Everybody loves pizza, but there is an underworld of the beloved food very few truly know about: pizza as a sauce-covered, competitive food.
With two major events each year — one in Las Vegas and one in Italy (The World Pizza Games and World Pizza Championships, respectively) — pizza competitions are heated, according to Tony Gemignani, multiple World Pizza Championship winner and an eight-time World Champion Pizza Acrobat.
“People might say they have the best pizza, but this is the floor to prove it,” said Gemignani, who owns 18 restaurants in California and Nevada (Tony’s Pizza Napoletana, Pizza Rock, Capo’s, and more). “It’s almost the Super Bowl of pizza; all the big players are there and people are there to compete.”
What that means outside of competition is that more pizza concepts are opening than ever before. Some of these, depending on where you live, may seem banal, but others may lead to new, delicious territory. You may have heard of the abundance of by-the-slice joints popping up, Gemignani says, but Roman-style pizza places are also making a case for being the top ‘za.
Sometimes, though, a homemade pizza is the best route to take, and that’s what we asked Gemignani about next. Most at-home pizza makers wouldn’t come near winning these worldwide competitions, but Gemignani has some no-fail pizza making tips in a standard kitchen.
To win events, Gemignani said it’s all about the ingredients and using what he knows (which makes his trips to Italian competitions especially difficult). The foundation of every pizza is dough. Talk to any seasoned pizzeria owner and they’ve experimented with their dough recipes countless times to get to their preferred end result. Do the same.
Gemignani likes to add a browning agent (such as sugar or honey) to his doughs to provide a bit of caramelization. Using a higher-protein or gluten flour also aids in making a better crust.
If cooking pizza is a regular occurrence in a house, you’re likely to already have a pizza stone in the kitchen (if you don’t, this one will run you less than $40). It’s a good start, but Gemignani said two ovens are the way to go.
“Start on the upper shelf on one stone and finish on the bottom on the other,” Gemignani said. “You get two heat sources, a crispier bottom, and a better crust.”
In the oven, hotter is better. At home that means a 500- or 525-degree Fahrenheit oven, since most residential ovens won’t approach the heat of commercial pizza ovens. (If for some reason, you have an aversion to stone, pizza steel is a great investment too, he said.)
Gemignani eats a lot of pizzas. He eats pizzas with a lot of toppings. However, when he gets to choose, he generally likes to keep it simple and go with a Margherita: tomato, mozarell, and basil. Otherwise, he likes natural case pepperonis — the kind that cup when cooked — prosciutto, and arugula.

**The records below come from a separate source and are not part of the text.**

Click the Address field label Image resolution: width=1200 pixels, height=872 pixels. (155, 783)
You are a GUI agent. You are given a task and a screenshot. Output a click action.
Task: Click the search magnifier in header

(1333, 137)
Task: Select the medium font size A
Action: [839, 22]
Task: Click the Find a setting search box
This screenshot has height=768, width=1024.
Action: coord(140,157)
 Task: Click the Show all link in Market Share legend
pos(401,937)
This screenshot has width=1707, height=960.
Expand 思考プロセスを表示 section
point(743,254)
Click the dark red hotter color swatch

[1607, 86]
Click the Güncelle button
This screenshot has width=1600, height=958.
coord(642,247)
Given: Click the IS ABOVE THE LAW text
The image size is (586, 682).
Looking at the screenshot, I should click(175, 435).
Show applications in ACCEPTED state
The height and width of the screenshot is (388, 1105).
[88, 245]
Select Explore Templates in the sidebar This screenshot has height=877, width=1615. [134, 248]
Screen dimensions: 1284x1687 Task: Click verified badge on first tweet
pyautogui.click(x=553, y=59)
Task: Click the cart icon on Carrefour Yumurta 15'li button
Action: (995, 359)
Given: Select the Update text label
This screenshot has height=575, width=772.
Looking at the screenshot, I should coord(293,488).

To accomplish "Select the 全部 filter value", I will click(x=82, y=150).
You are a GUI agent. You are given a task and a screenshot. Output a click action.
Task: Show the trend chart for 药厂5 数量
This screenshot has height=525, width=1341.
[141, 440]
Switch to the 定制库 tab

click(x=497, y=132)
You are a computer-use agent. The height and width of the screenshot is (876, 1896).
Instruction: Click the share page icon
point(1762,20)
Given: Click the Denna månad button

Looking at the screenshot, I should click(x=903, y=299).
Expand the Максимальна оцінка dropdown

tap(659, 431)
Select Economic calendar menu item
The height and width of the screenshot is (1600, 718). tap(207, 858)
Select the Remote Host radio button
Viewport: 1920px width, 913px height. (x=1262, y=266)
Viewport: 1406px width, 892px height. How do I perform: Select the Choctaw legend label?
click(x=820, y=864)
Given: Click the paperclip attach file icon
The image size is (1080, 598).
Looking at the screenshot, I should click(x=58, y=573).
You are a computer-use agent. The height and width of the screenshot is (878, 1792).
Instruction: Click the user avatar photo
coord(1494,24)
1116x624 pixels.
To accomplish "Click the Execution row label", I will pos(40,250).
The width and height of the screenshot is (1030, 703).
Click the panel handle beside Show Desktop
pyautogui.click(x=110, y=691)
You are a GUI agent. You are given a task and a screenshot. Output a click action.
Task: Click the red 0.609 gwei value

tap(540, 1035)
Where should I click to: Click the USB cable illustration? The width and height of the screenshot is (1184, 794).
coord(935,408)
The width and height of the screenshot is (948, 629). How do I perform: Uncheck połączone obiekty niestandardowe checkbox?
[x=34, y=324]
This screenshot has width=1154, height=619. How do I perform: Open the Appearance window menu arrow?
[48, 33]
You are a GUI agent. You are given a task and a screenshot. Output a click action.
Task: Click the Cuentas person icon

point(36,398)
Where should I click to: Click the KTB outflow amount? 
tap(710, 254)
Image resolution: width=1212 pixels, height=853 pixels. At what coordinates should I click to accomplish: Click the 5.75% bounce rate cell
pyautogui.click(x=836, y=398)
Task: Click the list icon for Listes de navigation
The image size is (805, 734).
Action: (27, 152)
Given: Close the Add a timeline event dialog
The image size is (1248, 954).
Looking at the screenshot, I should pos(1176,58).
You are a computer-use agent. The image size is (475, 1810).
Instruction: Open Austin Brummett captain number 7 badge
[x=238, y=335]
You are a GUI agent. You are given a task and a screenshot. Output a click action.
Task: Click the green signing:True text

According to Gemignani, you should hold off on adding ingredients to the pizza while it cooks. “Remember to put more finishing ingredients than cooked,” he said. “A lot of times home chefs think they have to put everything before, and really, if you make a pepperoni pizza, the rest of the items should go on after it comes out of the oven.”
This is easy to remember when you’re dealing with fresh ingredients like Parmesan, feta, arugula, or fresh peppers. Still desiring cooked peppers, mushrooms, or onions? Sauté them on the side and add after the pizza comes out of the oven.
Pizza and beer is one of the most American things people can opt for on a Friday night. The pair go together great, Gemignani said, but sometimes the yeasts don’t don’t sit well in his stomach, so he’ll pour some Prosecco. “When you’re teaching someone pizza in Italy, you talk about prosecco,” he said. “It cleanses the palate.”
Not drinking? Go with the beverage found in every Italian Neopolitan pizza place: Ferrarelle Sparking Water.